**En qué consiste**
Copia completa la parte de los ítems que empieza en la línea que contiene "Image resolution: width=900" y termina en la que contiene "pyautogui.click(x=266, y=579)", ambas incluidas, sin omitir ninguna línea. En las respuestas, desplaza 108 unidades cada número de las coordenadas.

(Registros que contiene un conjunto de datos)
____
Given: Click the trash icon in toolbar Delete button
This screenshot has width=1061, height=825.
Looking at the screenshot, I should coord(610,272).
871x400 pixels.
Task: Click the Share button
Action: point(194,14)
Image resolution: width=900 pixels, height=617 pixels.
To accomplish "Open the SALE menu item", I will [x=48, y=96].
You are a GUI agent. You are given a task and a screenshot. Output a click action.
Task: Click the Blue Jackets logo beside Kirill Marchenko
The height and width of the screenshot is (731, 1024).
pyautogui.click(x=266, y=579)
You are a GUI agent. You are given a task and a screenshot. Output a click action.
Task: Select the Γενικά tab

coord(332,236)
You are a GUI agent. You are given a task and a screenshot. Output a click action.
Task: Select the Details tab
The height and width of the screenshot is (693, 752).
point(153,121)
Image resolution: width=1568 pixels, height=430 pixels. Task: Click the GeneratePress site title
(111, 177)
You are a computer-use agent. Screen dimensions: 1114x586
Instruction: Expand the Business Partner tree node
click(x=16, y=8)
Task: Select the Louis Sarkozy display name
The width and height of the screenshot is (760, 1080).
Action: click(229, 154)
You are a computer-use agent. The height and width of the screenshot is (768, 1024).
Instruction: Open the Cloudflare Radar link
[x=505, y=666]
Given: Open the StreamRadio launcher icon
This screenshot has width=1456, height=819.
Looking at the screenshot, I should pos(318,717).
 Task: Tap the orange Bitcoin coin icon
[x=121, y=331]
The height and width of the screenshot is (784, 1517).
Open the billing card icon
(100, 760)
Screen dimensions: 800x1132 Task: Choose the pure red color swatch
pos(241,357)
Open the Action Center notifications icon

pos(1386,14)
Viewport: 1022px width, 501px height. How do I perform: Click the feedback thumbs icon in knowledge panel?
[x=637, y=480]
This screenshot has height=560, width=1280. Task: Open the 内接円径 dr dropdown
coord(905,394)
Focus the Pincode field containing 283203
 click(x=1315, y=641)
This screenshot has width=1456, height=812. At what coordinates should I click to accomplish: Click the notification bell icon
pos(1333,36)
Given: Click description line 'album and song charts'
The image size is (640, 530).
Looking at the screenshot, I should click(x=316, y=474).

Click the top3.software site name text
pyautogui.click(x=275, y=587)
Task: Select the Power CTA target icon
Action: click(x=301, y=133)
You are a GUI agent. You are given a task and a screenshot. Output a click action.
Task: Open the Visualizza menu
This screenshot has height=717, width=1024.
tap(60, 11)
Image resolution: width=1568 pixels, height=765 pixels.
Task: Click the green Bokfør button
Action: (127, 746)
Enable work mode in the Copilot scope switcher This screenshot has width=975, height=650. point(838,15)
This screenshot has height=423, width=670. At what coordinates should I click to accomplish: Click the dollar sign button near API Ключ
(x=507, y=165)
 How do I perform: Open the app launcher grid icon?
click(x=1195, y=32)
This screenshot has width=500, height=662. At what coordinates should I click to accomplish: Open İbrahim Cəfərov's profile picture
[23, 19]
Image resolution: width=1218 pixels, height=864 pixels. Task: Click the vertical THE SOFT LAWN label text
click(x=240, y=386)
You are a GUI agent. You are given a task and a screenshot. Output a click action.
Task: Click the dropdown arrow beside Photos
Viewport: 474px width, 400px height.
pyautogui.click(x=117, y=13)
____
**Respuesta al problema**
Image resolution: width=900 pixels, height=617 pixels.
To accomplish "Open the SALE menu item", I will [x=156, y=204].
You are a GUI agent. You are given a task and a screenshot. Output a click action.
Task: Click the Blue Jackets logo beside Kirill Marchenko
The height and width of the screenshot is (731, 1024).
pyautogui.click(x=374, y=687)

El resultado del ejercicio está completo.